I'm attempting to read what I believe is a fixed-width file into Python. Haven't typically had to deal with encoding issues before, and this one stumps me a bit.
File has no extension, I believe its from a mainframe cobol system. When I open it in sublime I see this:
5cf0 f1f2 f4f2 f0f2 f401 489c 024c f0f1
f2f5 f2f0 f2f4 0148 9c02 5c00 1c00 0000
0000 0000 0000 0040 4040 4040 4040 4040
4040 4040 4040 4040 4040 4040 4040 4040
... and so on
The best encoding I see for this is cp037 or cp1140:
with open(said_file, encoding='cp1140') as f:
data = f.read()
results in somewhat legible material - the date of the file etc. After some brute forcing it looks like 437 is the length of the fixed width rows. Here's the first few characters of a row after the above header:
*01242024\x01çæ\x02<01252024\x01çæ\x02*\x00\x1c\x00\x00\x00... <to len 437, I suppose this is a header>
C\x010026987100\x01\x00\x01çæ\x00æ2... < to len 437 * 2, I suppose this is the actual start of the data> etc
...
Accompanying this file is a .dtd xml file that describes the fixed width nature. This cedilla (ç) occurs frequently at offset 14 length 3, which the .dtd file describes as "SIGNED,TRAILING_SIGN". I am unsure how exactly to translate this into Python using something like the struct library.
How can I better reverse engineer this data, with an end goal of making this usable in something like Pandas? Until I hear otherwise, I have extreme doubts that this cedilla actually exists, and is instead an encoding issue happening in translation.

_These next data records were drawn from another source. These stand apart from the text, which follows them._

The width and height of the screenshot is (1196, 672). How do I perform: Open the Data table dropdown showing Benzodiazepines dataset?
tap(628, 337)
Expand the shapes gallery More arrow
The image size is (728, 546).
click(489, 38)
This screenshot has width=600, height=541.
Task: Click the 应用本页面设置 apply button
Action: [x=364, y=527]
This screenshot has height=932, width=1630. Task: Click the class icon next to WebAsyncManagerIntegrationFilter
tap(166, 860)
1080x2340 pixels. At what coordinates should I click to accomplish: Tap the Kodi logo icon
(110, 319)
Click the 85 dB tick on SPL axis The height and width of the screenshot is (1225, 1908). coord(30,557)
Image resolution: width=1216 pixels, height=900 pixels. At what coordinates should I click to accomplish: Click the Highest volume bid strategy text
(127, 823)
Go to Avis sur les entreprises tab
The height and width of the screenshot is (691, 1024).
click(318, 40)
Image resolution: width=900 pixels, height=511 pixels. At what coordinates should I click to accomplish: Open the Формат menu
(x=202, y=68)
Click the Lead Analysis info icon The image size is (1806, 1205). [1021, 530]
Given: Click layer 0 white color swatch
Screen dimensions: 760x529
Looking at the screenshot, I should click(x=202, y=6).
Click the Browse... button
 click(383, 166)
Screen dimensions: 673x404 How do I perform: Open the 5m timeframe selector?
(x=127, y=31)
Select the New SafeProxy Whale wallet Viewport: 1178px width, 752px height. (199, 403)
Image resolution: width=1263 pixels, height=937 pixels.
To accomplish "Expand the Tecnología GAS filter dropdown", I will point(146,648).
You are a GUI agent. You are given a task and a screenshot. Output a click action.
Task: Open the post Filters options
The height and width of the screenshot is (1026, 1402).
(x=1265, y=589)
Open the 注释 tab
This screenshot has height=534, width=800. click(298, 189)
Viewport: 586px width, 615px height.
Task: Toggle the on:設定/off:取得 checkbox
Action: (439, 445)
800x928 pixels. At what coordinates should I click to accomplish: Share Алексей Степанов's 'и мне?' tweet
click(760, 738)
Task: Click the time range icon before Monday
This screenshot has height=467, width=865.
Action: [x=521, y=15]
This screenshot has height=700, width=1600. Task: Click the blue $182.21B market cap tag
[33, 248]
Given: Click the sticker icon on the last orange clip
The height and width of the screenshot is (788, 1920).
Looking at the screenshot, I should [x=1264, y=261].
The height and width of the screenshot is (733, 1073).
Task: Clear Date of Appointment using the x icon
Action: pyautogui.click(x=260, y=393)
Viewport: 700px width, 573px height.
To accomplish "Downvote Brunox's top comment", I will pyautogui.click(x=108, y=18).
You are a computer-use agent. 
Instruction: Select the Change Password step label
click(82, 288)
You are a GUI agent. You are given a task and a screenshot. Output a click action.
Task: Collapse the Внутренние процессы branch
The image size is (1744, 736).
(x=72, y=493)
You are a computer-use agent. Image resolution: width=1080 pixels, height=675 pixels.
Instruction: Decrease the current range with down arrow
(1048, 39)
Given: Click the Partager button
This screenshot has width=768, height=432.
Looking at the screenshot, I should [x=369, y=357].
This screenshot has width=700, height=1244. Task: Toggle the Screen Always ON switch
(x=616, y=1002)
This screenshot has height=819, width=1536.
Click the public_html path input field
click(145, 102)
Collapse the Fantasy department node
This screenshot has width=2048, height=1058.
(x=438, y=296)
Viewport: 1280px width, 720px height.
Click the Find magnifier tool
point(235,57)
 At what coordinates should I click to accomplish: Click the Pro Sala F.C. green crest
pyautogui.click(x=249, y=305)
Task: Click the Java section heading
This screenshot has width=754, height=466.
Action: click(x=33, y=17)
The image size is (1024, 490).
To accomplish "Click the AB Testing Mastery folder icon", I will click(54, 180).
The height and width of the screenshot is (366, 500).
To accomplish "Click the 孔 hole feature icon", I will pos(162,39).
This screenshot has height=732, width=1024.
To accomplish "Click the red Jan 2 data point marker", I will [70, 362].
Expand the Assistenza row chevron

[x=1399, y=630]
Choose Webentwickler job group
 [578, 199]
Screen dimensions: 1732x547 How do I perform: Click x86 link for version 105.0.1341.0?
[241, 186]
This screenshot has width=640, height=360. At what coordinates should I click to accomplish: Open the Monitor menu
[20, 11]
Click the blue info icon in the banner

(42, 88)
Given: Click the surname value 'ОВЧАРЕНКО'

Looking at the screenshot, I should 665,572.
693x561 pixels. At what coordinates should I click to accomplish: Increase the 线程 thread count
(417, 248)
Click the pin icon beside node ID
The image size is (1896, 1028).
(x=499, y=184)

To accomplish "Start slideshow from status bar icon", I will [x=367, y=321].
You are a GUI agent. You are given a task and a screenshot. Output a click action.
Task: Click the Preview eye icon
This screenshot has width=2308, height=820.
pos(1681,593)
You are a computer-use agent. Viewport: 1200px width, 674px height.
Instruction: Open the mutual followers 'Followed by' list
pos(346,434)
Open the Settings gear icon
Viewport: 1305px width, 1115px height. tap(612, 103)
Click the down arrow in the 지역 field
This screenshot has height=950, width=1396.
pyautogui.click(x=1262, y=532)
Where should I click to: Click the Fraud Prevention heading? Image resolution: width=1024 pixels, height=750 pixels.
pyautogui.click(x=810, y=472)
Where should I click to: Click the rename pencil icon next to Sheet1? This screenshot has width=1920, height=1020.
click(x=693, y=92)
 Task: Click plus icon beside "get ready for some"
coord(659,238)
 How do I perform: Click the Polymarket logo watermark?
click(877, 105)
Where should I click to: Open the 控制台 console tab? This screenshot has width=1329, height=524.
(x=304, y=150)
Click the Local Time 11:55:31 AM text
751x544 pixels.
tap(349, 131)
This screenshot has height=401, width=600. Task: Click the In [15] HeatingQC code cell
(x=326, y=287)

I've asked for the cobol copybooks, but until then I'm interested in hearing about other techniques I can use to better reverse engineer this file.
EDIT:
Adding a quick sample of the DTD. Trying to be careful since this is sensitive data. Theres one per "column" and appears to be a few for groups of columns. Below is an example of a singular record item in this file.
...
<SOURCEFIELD BUSINESSNAME = "" DATATYPE="number" FIELDNUMBER = "28" FIELDPROPERTY = "0" FIELDTYPE="ELEMITEM" HIDDEN="NO" KEYTYPE="NOT A KEY" LENGTH="10" LEVEL="5" NAME="CSTCTL_MO_YR" NULLABLE="NULL" OCCURS="0" OFFSET="79" PHYSICALLENGTH="3" PHYSICALOFFSET="69" PICTURETEXT="S9(5)" PRECISION="5" SCALE="0" USAGE="COMP-3" USGE_FLAGS="SIGNED,TRAILING_SIGN">
...
As you have the structure then just use that.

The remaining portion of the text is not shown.